Entries for locating words and elements:
=====
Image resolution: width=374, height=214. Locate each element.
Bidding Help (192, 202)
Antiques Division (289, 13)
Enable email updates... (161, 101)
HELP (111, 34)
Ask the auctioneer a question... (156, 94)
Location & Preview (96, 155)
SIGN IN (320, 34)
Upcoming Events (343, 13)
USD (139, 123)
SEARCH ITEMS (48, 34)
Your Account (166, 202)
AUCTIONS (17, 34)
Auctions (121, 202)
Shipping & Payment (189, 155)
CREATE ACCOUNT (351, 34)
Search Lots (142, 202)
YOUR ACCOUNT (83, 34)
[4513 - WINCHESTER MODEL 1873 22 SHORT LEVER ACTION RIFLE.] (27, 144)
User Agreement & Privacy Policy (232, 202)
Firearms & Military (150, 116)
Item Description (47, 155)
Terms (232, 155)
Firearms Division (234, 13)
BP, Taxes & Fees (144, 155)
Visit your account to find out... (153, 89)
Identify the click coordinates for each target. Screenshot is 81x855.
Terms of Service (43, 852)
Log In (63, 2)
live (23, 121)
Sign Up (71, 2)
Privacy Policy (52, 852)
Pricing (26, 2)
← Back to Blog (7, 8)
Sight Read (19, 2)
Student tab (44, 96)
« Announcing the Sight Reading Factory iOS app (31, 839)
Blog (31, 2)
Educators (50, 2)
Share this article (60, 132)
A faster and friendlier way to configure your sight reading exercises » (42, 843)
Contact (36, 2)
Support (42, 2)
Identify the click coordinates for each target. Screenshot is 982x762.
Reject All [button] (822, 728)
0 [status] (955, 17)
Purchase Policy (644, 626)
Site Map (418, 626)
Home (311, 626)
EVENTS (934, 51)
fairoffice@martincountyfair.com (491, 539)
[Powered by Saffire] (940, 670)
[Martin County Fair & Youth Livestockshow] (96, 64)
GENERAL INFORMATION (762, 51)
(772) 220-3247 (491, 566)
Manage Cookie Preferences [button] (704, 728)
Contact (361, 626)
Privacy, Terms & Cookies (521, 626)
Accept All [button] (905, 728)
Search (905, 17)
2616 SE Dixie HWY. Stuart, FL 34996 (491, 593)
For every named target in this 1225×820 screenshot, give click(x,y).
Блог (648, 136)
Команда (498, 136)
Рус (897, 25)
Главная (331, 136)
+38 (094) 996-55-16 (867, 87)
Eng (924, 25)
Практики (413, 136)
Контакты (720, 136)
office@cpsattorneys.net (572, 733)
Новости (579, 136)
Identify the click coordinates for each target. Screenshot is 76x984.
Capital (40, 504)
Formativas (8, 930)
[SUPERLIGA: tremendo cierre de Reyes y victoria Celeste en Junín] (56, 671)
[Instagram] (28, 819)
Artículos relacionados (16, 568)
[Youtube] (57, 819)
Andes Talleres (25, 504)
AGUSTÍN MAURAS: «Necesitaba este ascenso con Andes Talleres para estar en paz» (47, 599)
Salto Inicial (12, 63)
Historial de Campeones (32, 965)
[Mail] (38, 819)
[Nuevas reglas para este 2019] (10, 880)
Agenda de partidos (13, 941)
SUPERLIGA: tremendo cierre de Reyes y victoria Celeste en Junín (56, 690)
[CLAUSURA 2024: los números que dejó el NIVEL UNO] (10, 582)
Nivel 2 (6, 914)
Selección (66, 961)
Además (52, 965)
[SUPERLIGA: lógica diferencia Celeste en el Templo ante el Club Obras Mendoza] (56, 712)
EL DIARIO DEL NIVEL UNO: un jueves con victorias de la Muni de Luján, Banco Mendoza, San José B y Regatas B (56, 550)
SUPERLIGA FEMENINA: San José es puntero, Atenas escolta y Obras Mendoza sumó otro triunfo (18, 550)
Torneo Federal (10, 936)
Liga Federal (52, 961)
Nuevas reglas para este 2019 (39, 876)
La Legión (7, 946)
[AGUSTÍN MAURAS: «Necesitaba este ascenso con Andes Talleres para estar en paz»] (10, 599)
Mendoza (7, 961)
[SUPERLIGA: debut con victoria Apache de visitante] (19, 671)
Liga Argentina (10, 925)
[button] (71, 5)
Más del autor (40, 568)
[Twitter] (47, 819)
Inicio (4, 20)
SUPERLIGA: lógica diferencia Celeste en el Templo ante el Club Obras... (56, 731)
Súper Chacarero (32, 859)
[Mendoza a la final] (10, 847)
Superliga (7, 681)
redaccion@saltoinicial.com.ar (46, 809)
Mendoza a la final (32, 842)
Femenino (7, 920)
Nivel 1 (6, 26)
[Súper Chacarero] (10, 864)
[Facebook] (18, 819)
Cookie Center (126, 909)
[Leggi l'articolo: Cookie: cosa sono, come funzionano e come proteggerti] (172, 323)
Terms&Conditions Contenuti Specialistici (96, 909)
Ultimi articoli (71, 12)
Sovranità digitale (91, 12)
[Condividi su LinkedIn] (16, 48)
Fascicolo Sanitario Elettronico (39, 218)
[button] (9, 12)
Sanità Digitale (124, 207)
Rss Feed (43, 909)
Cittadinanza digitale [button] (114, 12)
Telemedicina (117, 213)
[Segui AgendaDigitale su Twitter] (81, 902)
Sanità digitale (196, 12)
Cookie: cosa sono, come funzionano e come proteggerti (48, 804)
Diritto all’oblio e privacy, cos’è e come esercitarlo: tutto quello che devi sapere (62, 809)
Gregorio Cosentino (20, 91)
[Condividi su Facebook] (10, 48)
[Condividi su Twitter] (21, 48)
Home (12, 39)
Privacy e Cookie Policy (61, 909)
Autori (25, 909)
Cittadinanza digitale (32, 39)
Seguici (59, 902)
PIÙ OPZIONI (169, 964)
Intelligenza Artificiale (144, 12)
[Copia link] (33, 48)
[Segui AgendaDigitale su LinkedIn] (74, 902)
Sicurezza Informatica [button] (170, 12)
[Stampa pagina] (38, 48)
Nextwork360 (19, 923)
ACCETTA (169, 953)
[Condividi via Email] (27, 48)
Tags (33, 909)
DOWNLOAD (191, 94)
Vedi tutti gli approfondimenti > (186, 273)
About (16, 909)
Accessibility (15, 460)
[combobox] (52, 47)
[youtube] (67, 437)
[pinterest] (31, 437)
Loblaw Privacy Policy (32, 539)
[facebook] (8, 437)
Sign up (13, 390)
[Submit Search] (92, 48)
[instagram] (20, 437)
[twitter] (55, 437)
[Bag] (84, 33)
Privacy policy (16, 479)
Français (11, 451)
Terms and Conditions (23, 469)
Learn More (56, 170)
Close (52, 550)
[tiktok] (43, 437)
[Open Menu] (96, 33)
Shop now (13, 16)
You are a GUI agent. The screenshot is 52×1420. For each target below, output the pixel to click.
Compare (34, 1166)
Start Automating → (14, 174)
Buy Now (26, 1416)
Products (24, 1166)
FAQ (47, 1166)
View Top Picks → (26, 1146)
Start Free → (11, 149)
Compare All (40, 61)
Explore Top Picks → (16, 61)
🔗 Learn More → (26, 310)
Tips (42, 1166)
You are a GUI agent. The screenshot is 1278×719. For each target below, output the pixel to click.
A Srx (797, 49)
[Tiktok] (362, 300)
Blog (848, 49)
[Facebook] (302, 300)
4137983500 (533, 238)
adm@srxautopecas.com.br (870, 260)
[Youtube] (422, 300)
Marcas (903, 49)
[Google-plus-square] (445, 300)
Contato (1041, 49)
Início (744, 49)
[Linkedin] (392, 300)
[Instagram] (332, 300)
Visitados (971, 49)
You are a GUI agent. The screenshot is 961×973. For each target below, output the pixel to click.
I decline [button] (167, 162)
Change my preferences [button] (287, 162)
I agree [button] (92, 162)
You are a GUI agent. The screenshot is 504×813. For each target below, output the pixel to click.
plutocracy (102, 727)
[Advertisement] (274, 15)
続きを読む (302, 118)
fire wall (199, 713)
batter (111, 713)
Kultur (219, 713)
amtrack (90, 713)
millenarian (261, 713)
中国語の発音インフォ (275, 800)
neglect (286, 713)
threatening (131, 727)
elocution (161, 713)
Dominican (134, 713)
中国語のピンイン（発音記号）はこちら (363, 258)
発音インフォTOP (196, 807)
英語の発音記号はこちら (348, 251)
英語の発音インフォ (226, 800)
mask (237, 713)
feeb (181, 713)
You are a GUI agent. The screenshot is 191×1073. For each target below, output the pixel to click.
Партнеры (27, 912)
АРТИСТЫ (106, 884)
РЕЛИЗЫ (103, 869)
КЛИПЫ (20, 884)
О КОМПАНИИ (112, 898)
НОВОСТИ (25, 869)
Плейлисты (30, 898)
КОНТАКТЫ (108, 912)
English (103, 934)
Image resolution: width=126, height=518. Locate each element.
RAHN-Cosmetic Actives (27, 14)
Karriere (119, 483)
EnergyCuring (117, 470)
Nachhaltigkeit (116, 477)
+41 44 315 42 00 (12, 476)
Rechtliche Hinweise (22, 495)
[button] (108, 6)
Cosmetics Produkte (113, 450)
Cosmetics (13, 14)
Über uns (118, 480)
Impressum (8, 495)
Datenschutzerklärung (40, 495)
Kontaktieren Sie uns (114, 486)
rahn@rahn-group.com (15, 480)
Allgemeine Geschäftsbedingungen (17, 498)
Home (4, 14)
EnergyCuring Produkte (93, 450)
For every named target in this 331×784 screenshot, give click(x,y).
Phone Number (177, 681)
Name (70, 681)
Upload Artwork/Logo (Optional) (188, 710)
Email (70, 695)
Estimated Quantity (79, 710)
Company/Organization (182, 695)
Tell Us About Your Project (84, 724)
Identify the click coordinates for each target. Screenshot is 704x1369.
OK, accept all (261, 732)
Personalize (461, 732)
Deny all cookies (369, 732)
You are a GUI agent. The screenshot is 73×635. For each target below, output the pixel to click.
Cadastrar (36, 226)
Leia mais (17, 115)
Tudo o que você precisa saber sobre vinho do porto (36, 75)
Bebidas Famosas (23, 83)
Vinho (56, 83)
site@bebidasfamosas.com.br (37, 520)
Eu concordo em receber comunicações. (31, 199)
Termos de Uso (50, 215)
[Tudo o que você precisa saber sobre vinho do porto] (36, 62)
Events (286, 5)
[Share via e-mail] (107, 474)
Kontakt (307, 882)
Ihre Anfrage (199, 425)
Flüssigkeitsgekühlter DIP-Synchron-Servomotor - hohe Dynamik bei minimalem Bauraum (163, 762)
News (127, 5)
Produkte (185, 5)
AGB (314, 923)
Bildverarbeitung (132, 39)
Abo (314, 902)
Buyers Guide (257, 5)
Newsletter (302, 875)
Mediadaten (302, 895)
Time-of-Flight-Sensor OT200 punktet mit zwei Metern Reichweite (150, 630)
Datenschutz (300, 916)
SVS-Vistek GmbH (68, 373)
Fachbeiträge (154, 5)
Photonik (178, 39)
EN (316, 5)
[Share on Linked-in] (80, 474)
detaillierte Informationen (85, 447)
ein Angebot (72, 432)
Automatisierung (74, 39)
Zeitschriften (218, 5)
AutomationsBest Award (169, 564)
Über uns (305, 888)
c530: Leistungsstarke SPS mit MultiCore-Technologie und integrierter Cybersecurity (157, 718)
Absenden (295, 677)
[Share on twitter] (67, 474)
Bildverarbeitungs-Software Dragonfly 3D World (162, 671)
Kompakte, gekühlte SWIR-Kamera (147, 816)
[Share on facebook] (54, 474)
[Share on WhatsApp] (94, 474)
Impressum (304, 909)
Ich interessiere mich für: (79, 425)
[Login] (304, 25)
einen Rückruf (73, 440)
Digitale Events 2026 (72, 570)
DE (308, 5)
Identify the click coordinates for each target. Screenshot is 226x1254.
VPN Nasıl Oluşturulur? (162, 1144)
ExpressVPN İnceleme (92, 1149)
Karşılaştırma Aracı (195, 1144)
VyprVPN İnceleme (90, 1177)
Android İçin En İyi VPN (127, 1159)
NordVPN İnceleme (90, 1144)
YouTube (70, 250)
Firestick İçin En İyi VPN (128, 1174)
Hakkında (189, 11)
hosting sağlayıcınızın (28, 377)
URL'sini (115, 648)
=====
■ **STATED EXERCISE**: Please repeat the part of the records that opens with the line containing "[Instagram] (332, 300)" and closes with the line containing "neglect (286, 713)", including both of those lines.

■ **WORKED SOLUTION**:
[Instagram] (332, 300)
Visitados (971, 49)
You are a GUI agent. The screenshot is 961×973. For each target below, output the pixel to click.
I decline [button] (167, 162)
Change my preferences [button] (287, 162)
I agree [button] (92, 162)
You are a GUI agent. The screenshot is 504×813. For each target below, output the pixel to click.
plutocracy (102, 727)
[Advertisement] (274, 15)
続きを読む (302, 118)
fire wall (199, 713)
batter (111, 713)
Kultur (219, 713)
amtrack (90, 713)
millenarian (261, 713)
中国語の発音インフォ (275, 800)
neglect (286, 713)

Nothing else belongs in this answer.